=== Trecho do documento ===

Trilha Poço Redondo - Grota do Angico

Injustiças, caso de vingança,

teriam levado Virgulino ao cangaço...

Não importa se verdadeiro ou falso,

a razão e a própria vingança, extrapolaram...

Se antes houve motivo, depois tornou-se vulgar,

pelo sabor do poder provado, da maldade aflorada,

da arrogância de todo e qualquer ditador...



Trilha Poço Redondo - Grota do Angico
(Paulo R. Boblitz - mai/2010)


Pei!, Bang!, Ra-ta-ta-ta-ta..!, as balas começaram seu triste trajeto...

Pou! Tuííiing..!, resvalou uma na pedra, levantando faísca...

Era a Volante de Macacos, como eram chamados por Lampião, recém chegada pelo velho Chico, numa madrugada fria com nevoeiro, a dar tiros impiedosos na maior gangue de cangaceiros de todos os tempos. Lampião e seu bando, finalmente seriam derrotados e dizimados, já enfraquecidos pela grande sova e vexame sofridos em Mossoró, quando foram recebidos à bala e na coragem. Mossoró foi a única cidade que lhes disse "Não"; saíram dali corridos e bastante desfalcados, enfim espantados com tamanha reação de outros homens, pacatos, muito valentes.

Esse tiroteio aconteceu em 28 de julho de 1938, e de lá para cá, quase 72 anos depois, todas as histórias são controversas; prefiro estar entre os que o julgam um malfeitor sanguinário, a lhe dar asas de mito heróico. Para mim, foi um fanfarrão que fugiu à verdadeira luta, quando Padre Cícero lhe forneceu armas, munição e a patente de Capitão, para combater a Coluna Prestes. Gostava mesmo era de infundir terror junto aos menos numerosos..., aos desarmados..., gente simplória que já enfrentava as agruras do sertão (http://pt.wikipedia.org/wiki/Virgulino_Ferreira_da_Silva).

=== Dados fornecidos ===

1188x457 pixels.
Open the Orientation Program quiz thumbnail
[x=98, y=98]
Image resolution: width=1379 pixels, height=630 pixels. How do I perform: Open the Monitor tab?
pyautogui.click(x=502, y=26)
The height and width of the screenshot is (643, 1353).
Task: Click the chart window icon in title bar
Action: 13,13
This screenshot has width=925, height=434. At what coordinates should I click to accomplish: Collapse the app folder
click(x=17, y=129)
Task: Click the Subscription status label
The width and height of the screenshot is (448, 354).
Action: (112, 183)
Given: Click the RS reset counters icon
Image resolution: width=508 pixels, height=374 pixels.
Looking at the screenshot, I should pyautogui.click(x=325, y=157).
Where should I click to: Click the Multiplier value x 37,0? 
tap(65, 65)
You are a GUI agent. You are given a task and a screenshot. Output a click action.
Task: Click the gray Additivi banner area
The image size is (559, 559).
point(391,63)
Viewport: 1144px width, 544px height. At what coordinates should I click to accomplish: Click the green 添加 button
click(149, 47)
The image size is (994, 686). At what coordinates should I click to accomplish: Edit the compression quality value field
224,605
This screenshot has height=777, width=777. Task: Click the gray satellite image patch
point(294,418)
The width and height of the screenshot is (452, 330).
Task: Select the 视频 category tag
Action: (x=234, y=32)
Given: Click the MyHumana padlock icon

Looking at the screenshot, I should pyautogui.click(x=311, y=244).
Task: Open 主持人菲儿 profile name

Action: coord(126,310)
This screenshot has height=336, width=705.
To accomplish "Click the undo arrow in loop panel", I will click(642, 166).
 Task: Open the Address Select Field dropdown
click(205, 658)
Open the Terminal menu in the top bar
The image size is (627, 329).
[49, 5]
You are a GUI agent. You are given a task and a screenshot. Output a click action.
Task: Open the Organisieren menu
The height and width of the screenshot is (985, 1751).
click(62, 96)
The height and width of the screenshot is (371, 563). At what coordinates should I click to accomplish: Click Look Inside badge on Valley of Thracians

===

#### O que se pede:
Por favor, retome o relato sobre a trilha Poço Redondo - Grota do Angico a partir da última frase apresentada. Os registros constituem material à parte.

#### Resposta:
Três horas da manhã, debaixo de outro tiroteio, acordo com as balas que me chegam do despertador; era preciso estar no ponto de encontro às 4 da manhã, pois o início da trilha distava 180 km de onde partiríamos. Estávamos ainda arrumando as bicicletas, quando a chuva atrapalhou, interrompendo o serviço.

Por volta das 5 e quinze, o Sol já dourando onde nascia, partíamos sonolentos num dia que muito prometia, a julgar pelos nevoeiros que avistávamos ao longe, nuvens baixas e carregadas acariciando as partes altas das montanhas. Pelo meio da viagem, paramos para esticar as pernas, desestimar as bexigas, comermos algo a nos propiciar energia para mais um pouco à frente...

Pouco antes de Poço Redondo, o maior município sergipano, onde nasce o rio Sergipe, Caldas lançava âncoras para que desembarcássemos nossas bicicletas. Tudo garantido, equipamentos ajustados, água gelada armazenada, Oração a garantir a proteção divina, saíamos pedalando às 9 horas de uma manhã nebulosa.

Atravessaríamos uma grande região hoje distribuída em lotes, para centenas de famílias sem terra, como se o local sempre fora de polêmicas..., ali, saindo do asfalto, numa subida íngreme por terreno bruto com afloramentos rochosos, onde a realidade é sempre dura, não importa se chovendo ou fazendo sol, pois que caatinga, só com gibão-de-couro...

Mandacarus de um lado, macambiras de outro, vegetação arbustiva rala entremeada de vários tipos de cáctus, fomos seguindo sob um perfume suave de flores brancas visitadas por beija-flores, simples como a paisagem, que nos devolvia o verde, porém nenhuma produção - é a chamada seca verde.

Cruzamos por lotes irrigados, quiabos enormes sendo produzidos numa terra forte, argilosa ocra, que não produz porque não tem água. Assim, fica fácil entendermos pessoas às janelas dos sertões, vendo a vida passando, pois não há trabalho sem água, que assim como fixa a planta profunda, também enraíza o homem...

Chegamos ao riacho Jacaré, com pedras e fundo para o atravessarmos pedalando. Preferimos contorná-lo pisando em algumas pedras salientes, bicicletas às costas, mas pelo menos um dos pés tivemos que mergulhar na água, o que nos produz desconforto...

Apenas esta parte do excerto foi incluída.